Let’s also bear in mind that this is based on having a THC level of 18%. So for someone who takes a few drops of CBD oil each day with a THC concentration of 0.03% or less, surely it’s not going to last as long in the system. Or is it?
Keith, our man in the video, tested positive for 35ng of THC. That’s 35 nanograms or 0.000035mg. The actual cutoff is 50 nanograms and also in Keith’s test, there is something called screening cutoff versus confirmation cutoff which is explained here if you have the patience. I don’t. But:
In a single person joint there is 36mg of THC, aka 36,000,000 nanograms and Keith tested positive for 0.000035mg or 35 nanograms.
Let me repeat: 36,000,000ng in a joint; Keith tested positive for 35ng, about a millionth of the THC in a small joint.
When you are walking down the street and you smell weed and you say to your friend ‘Do you smell weed?’ I reckon by the time you have finished asking the question, you probably have more THC in your blood than Keith.

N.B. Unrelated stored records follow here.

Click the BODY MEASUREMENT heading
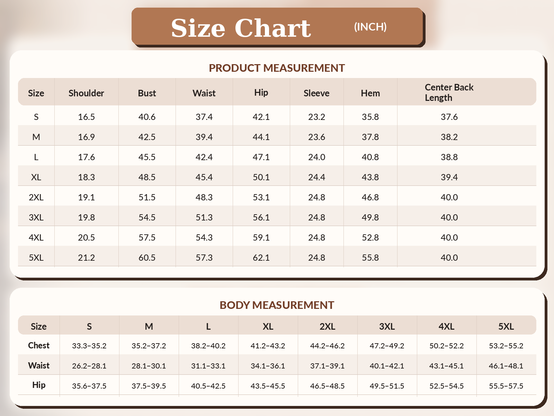 [x=277, y=305]
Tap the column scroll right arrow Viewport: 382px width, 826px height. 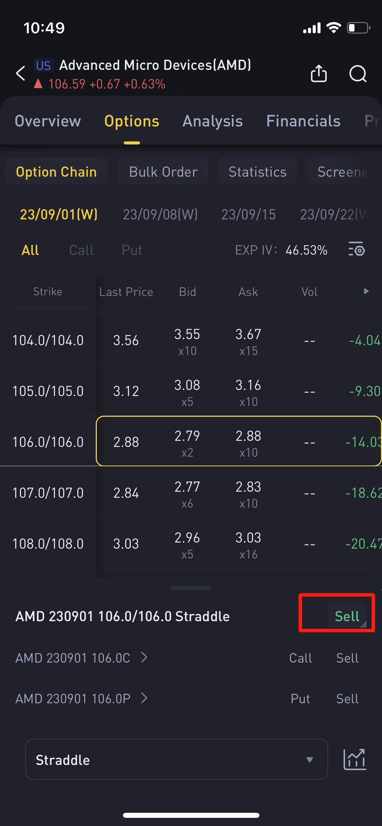tap(366, 291)
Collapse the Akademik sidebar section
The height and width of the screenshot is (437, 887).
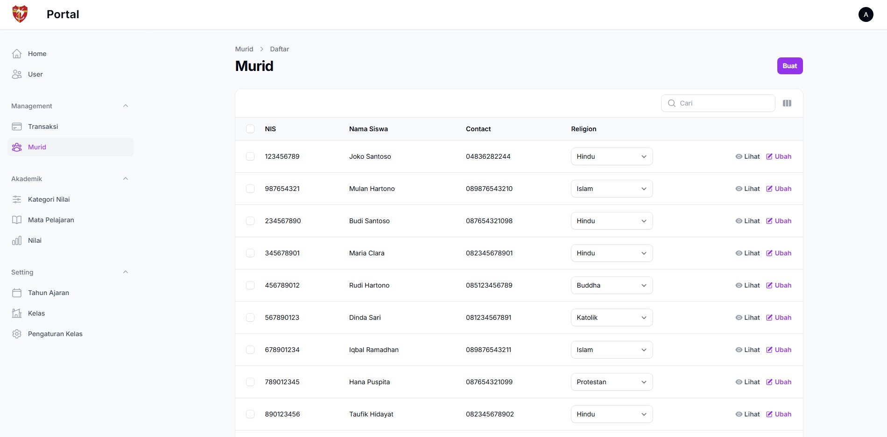click(x=125, y=179)
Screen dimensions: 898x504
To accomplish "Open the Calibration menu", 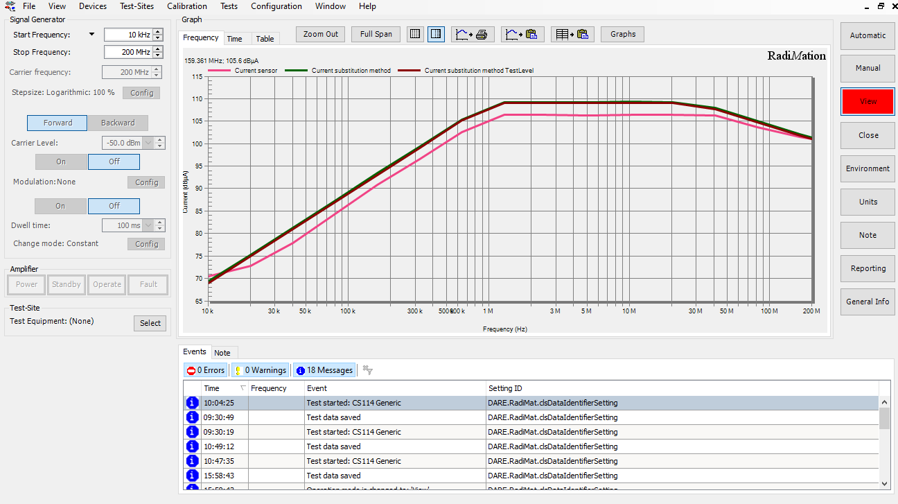I will (186, 6).
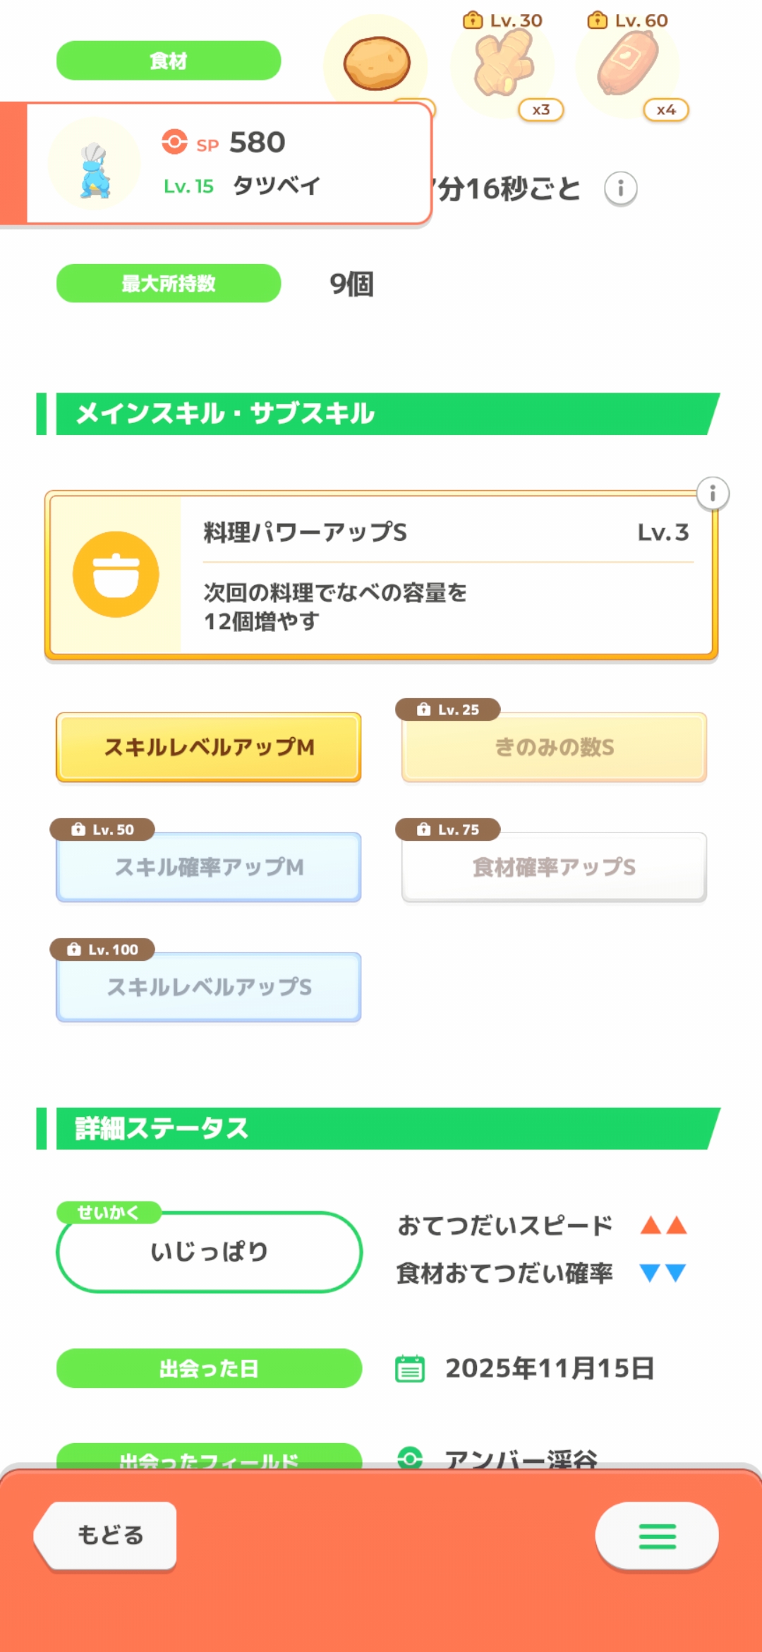Select locked きのみの数S sub skill

point(554,747)
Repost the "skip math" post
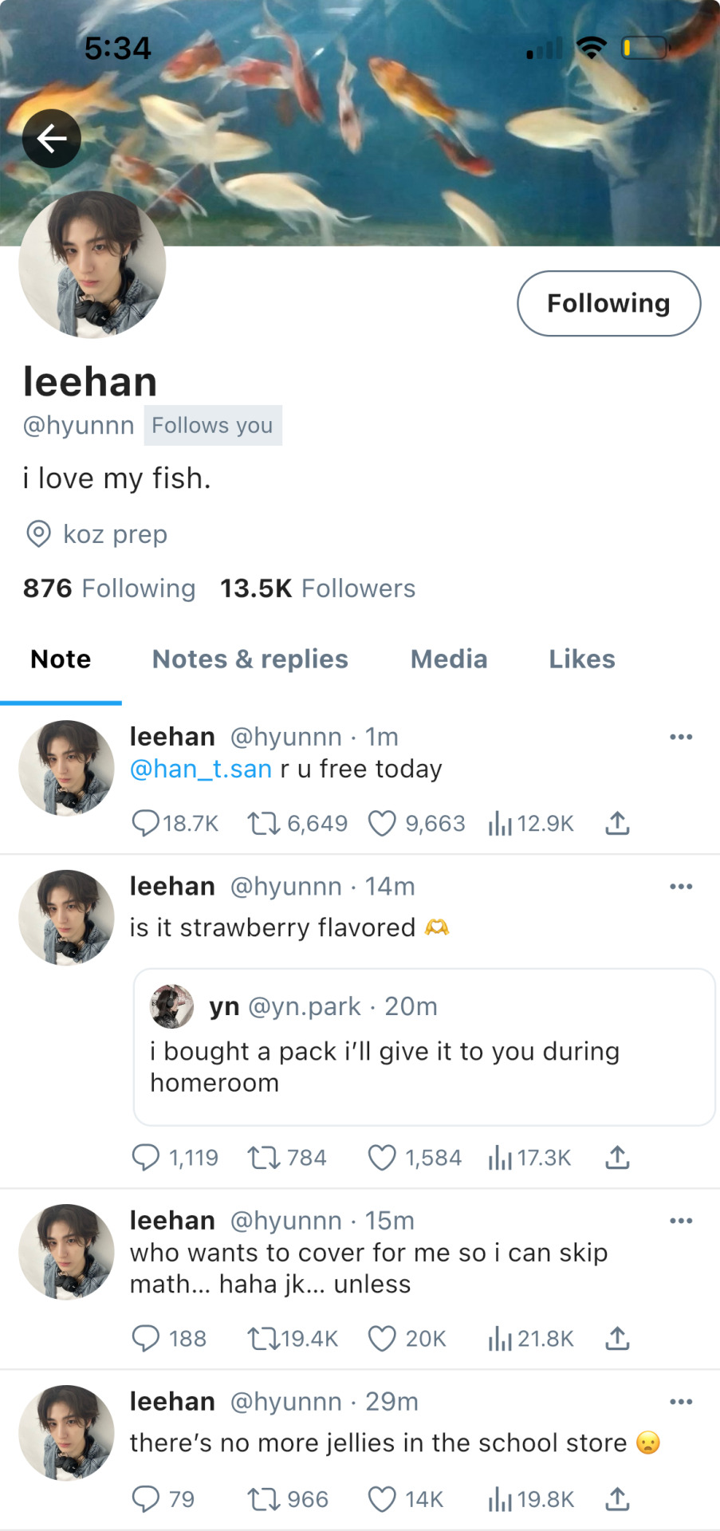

So why the hell are they testing for THC levels so low?
Also, Since Keith had 35ng and the cutoff is 50ng, why did he fail the test?
Surely things have to change?
I think it is becoming clear what a ridiculous situation it is. It’s not just that things have to change, things will change. But, not before the mountains of complexity and political red-tape are worked out. In the meantime, since there is really no way to monitor your THC levels and yet CBD oil is legal and acceptable, you might just have to pull off some real MacGyver shit to work this out.
This article is a collection of ideas by the author. It does not constitute facts or advice in any form. Please consult a medical professional and check the legality in your area before purchasing or taking CBD products.